>>>>
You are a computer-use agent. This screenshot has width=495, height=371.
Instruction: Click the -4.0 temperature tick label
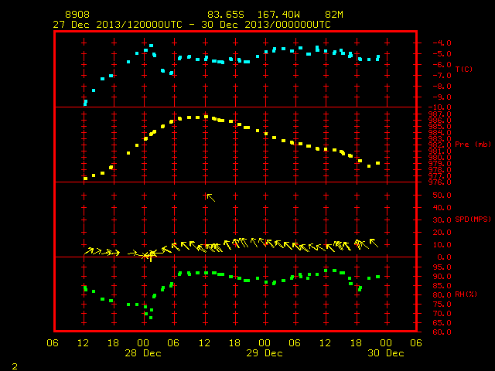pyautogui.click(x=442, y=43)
<<<<
>>>>
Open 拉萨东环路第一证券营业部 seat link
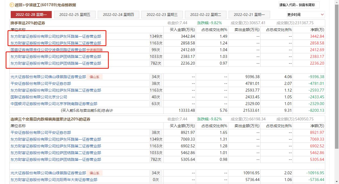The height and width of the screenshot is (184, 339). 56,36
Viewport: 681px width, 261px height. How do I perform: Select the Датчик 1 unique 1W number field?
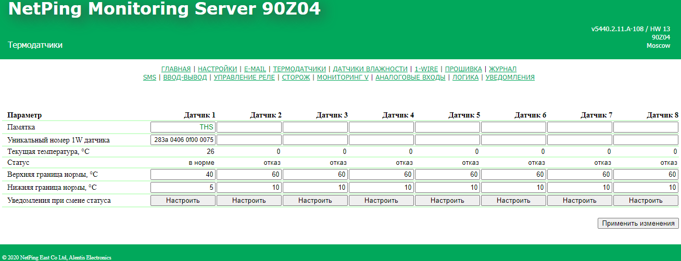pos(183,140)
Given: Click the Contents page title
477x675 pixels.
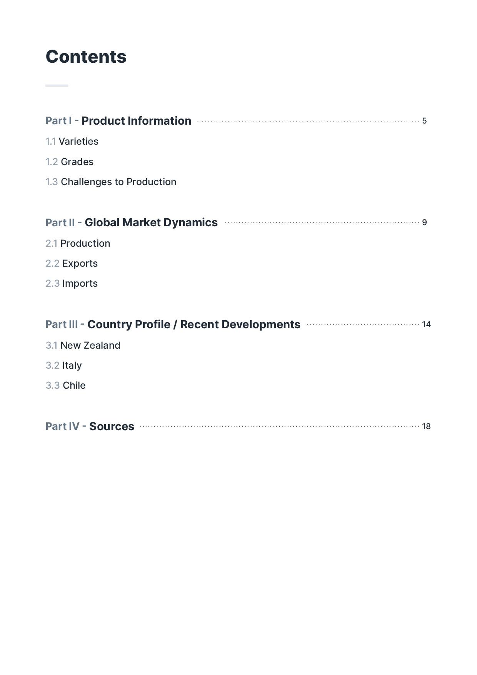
<<<<
• REQUIREMENT: Drop the pictures; return the lines above from the line containing "Viewport: 681px width, 261px" to the line containing "477x675 pixels.", both included, exactly.

• RESPONSE TO THE TASK:
Viewport: 681px width, 261px height. How do I perform: Select the Датчик 1 unique 1W number field?
pos(183,140)
Given: Click the Contents page title
477x675 pixels.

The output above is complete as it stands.